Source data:

----

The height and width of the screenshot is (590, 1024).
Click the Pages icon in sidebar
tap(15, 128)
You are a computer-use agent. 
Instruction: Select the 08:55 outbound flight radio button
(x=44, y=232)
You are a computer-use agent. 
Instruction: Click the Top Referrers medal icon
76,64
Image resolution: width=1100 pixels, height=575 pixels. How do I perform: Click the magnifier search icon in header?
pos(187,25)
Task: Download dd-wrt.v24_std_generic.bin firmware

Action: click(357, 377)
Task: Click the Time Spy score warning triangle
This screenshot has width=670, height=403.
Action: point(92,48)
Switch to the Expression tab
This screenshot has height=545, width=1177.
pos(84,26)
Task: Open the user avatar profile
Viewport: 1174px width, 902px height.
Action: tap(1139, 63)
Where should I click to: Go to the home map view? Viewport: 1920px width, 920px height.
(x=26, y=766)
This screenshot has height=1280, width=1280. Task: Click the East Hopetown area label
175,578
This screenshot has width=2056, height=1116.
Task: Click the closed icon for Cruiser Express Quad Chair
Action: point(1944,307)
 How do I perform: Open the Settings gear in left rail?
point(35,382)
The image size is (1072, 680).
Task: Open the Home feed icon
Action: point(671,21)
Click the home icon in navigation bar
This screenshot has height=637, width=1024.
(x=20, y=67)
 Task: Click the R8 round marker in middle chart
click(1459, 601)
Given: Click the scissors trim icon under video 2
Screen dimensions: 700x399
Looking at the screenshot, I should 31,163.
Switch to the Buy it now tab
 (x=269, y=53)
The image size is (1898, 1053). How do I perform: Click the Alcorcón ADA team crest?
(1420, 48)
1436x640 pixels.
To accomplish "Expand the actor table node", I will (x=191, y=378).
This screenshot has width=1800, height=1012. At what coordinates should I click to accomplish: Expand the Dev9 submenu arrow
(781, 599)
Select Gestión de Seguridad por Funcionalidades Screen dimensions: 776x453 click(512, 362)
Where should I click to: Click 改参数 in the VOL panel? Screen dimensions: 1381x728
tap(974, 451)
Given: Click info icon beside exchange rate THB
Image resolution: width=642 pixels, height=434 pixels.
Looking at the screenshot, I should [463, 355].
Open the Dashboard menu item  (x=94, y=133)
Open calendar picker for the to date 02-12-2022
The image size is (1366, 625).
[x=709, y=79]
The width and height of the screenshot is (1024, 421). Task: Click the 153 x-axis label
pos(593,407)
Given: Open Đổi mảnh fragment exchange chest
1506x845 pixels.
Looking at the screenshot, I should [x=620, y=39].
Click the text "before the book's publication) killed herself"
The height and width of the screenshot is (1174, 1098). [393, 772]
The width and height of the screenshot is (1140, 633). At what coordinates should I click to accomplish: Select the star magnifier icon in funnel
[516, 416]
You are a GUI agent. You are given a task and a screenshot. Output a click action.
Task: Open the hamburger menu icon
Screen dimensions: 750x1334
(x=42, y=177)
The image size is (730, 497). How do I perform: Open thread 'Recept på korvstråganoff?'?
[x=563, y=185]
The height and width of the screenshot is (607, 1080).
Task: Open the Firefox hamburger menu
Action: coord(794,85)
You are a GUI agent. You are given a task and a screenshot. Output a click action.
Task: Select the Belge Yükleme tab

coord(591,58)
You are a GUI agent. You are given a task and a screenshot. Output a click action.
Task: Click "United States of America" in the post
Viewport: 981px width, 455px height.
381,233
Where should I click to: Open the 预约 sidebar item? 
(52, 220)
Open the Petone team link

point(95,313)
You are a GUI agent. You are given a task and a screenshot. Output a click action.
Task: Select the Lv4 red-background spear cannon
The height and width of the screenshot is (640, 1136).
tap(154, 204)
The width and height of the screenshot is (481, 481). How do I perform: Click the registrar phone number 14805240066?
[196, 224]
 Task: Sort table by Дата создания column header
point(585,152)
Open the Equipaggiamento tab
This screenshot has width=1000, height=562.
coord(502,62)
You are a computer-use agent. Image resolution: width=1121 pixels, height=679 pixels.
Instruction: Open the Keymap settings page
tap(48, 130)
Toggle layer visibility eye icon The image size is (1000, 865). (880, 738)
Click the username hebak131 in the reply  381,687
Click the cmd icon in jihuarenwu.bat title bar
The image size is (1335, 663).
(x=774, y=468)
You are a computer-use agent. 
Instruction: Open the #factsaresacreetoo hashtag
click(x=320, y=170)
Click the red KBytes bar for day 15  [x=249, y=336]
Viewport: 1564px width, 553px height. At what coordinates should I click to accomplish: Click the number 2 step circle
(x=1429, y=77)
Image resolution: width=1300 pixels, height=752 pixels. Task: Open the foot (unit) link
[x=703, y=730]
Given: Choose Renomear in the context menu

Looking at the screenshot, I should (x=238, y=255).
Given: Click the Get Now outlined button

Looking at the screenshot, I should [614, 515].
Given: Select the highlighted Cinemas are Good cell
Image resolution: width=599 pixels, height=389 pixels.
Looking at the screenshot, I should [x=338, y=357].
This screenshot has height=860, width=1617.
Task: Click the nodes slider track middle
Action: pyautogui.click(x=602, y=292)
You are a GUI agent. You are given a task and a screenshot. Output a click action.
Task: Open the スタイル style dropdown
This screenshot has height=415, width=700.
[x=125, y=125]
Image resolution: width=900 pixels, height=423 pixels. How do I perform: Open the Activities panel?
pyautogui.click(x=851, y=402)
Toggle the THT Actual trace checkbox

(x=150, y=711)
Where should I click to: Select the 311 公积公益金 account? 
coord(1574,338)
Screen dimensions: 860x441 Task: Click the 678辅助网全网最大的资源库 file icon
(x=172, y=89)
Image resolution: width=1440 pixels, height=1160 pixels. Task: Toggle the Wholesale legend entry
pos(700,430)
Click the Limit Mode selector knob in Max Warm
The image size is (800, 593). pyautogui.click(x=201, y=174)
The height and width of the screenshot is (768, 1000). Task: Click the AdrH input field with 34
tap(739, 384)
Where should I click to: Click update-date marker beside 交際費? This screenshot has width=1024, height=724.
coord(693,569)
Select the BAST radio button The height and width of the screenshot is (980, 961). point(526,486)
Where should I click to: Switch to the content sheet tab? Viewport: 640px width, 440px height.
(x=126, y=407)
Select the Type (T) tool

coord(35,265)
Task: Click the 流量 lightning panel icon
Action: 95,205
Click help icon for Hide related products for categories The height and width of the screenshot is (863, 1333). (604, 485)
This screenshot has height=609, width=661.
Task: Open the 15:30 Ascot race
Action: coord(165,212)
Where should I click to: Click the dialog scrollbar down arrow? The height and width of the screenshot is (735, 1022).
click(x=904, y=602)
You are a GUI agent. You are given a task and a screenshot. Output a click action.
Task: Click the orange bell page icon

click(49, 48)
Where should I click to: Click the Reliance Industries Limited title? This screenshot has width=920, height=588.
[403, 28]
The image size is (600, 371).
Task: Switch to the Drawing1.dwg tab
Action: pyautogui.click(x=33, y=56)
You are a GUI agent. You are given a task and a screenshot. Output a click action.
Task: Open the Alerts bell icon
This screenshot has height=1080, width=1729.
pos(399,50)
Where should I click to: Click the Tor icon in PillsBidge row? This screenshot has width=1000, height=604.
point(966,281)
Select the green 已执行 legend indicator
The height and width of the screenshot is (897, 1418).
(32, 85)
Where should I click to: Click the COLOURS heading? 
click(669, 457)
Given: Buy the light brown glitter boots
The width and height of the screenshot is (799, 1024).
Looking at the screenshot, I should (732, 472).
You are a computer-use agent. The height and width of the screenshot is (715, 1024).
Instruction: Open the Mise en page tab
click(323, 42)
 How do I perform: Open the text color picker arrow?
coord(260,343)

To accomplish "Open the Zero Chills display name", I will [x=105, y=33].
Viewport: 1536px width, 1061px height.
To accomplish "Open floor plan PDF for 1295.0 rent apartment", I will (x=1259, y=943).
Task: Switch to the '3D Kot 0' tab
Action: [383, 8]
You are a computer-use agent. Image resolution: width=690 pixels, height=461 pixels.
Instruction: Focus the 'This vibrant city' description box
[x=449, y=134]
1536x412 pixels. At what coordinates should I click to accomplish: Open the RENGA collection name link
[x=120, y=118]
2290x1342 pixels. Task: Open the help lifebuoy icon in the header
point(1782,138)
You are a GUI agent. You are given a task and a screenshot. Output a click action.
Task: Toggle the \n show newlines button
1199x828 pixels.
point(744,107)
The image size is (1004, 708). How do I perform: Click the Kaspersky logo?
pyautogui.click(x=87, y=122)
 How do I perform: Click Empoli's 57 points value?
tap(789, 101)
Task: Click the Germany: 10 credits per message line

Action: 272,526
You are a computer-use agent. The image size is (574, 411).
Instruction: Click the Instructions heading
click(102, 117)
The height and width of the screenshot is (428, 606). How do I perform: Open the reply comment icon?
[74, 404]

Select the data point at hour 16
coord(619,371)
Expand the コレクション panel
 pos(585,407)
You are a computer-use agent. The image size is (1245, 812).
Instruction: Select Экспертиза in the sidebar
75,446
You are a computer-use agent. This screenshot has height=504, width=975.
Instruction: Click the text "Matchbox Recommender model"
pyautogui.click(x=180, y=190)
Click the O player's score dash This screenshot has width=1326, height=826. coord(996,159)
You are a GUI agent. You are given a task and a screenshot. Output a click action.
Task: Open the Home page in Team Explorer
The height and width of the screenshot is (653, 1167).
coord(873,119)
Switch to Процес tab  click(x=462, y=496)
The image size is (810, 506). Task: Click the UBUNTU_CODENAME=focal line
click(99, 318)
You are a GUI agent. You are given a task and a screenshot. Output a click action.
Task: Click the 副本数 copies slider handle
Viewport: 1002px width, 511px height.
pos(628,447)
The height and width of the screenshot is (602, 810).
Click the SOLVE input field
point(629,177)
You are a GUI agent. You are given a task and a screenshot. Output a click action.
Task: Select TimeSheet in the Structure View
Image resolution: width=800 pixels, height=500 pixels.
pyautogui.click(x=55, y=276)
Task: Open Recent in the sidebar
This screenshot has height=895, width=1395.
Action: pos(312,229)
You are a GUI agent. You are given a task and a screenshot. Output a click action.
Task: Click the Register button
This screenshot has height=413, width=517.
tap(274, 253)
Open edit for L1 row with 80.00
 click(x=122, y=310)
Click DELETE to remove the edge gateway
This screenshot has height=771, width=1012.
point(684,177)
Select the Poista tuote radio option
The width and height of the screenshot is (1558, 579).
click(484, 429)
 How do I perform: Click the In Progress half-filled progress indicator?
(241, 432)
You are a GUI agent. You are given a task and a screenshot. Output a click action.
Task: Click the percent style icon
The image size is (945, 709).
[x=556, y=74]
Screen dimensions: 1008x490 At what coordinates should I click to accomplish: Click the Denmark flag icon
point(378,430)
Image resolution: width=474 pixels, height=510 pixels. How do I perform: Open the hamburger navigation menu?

----

**Goal of the exercise:** Among the lines above, find those that contain the word "score" and copy them.

**Problem solution:**
Task: Click the Time Spy score warning triangle
Click the O player's score dash This screenshot has width=1326, height=826. coord(996,159)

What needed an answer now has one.